Text for analysis ::
★ ★ ★ ★ ★
Take it From Me: Love and Labor

Thanks to everyone's powerful response to the first column, I am eager to share the stories of other alumni filled with their insight and realness about how they, too, felt neurotic, insecure, anxious, disconnected, and under-achieving… and what they wish to tell their younger selves.  For this week, here goes:

1) Go. To. Therapy. More precisely, go earlier. It would have helped me as a student, friend, and an athlete. I was depressed at least half of college, and it’s hard to live your best you when you're a disconnected, anxious mess. Like anyone suffering from depression, I had my reasons; my dad was an absent, narcissistic alcoholic who valued me for my flattering-to-him accomplishments. My mother—to her credit, was very loving and present—is an evangelical Christian who thrust her religion’s regressive morality and her abusive second husband on me. I felt like I was raised to not have needs or feelings. My job was to be some sort of saint and achieve stuff to make everyone around me look good. Go to a fancy school. Get good grades. Be a track star. I was miserable.

I tried Monsour a few times early on. The therapists were either impossibly cheesy or totally passive. I couldn’t take them seriously. No disrespect to the hard and important work they do, but my experience is not uncommon. I found a therapist senior year that I could work with—it can take a few tries—and it changed everything for me. So many of the bad decisions I made in school were a product of gaping emotional wounds. I either didn't open up to people, or I opened up in the wrong ways.

Example: a disastrous, “this-is-out-of-nowhere-since-we’re-friends-but-I’m-gonna-show-up-and-spend-an-hour-telling-you-I’m-in-love-and-we-should-be-together-no pressure” emotional vomit episode to a friend my senior year. It ended badly for both of us, especially me. Don’t ever do that. Ask them on a date. If they’re not into it, let it go and see point 2.
★ ★ ★ ★ ★
Information supplied ::

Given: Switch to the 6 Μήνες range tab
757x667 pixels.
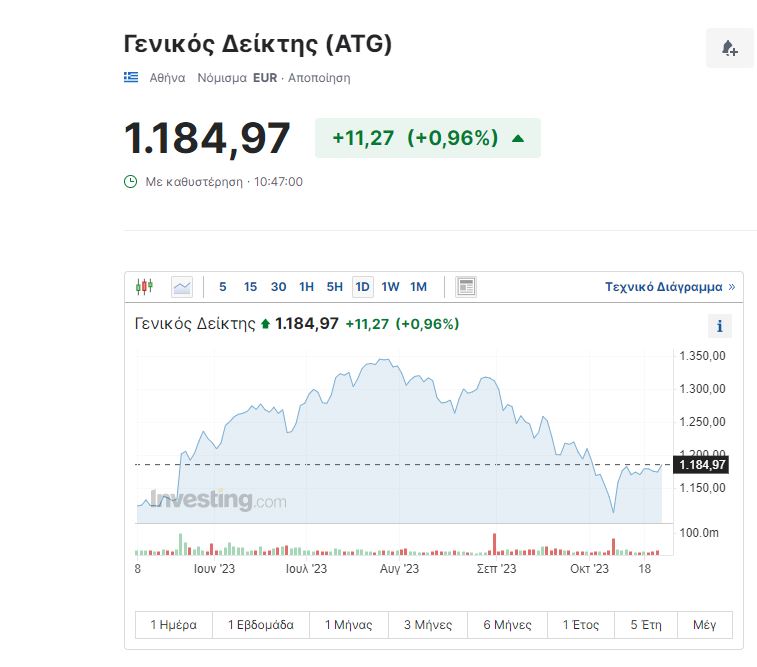Looking at the screenshot, I should pos(509,625).
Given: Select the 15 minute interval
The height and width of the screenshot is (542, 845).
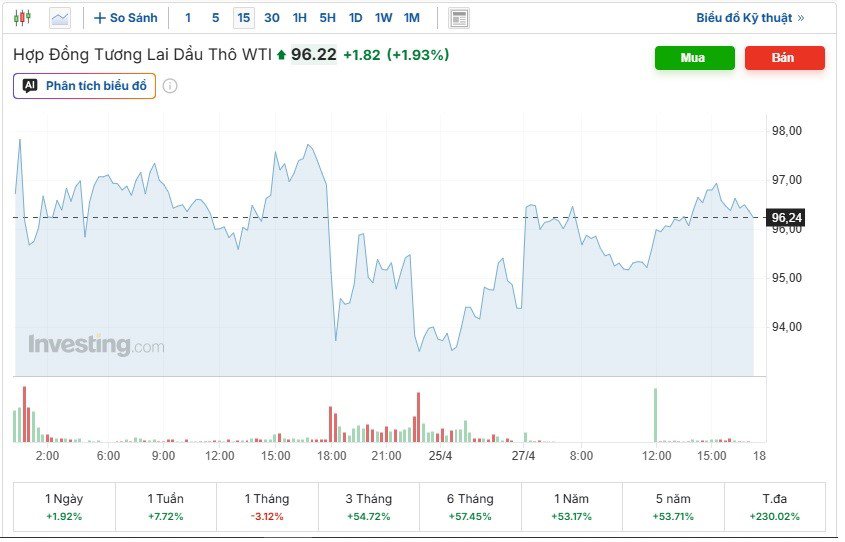Looking at the screenshot, I should click(244, 18).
★ ★ ★ ★ ★
Your task ::
What comes next in the alumni advice column on love and labor? Write it, starting right after its final sentence.

Response for this exercise ::
2) Romance: Date people from other campuses. I can’t overstate the utility of distance and mystery in romance—deliberately asking and going out with someone, then going away to your own spaces. It keeps the pressure off and makes breakups and rejections way easier. Going “off-campus” would have made it easier too, in the spirit of the liberal arts, in order to get a more broad education in romance. It’s really easy to feel like one’s romantic options are limited to a) a codependent relationship or b) nihilistic no-strings-attached hookups, which is true if you limit yourself to the hall you live in. Cross the damn street and free yourself.

3) Ask for help, you twit. I never asked for help academically—I was arrogant and ignorant. Like most of us, I had been one of the—if not the—smartest kids in every class before college. I’ve since embraced being an ignorant, bawdy moron, and the freedom is delicious. At the time, though, it felt so vulnerable and taboo to admit shortcomings; I thought asking for help was for the dumb kids, and I was afraid of being judged by others.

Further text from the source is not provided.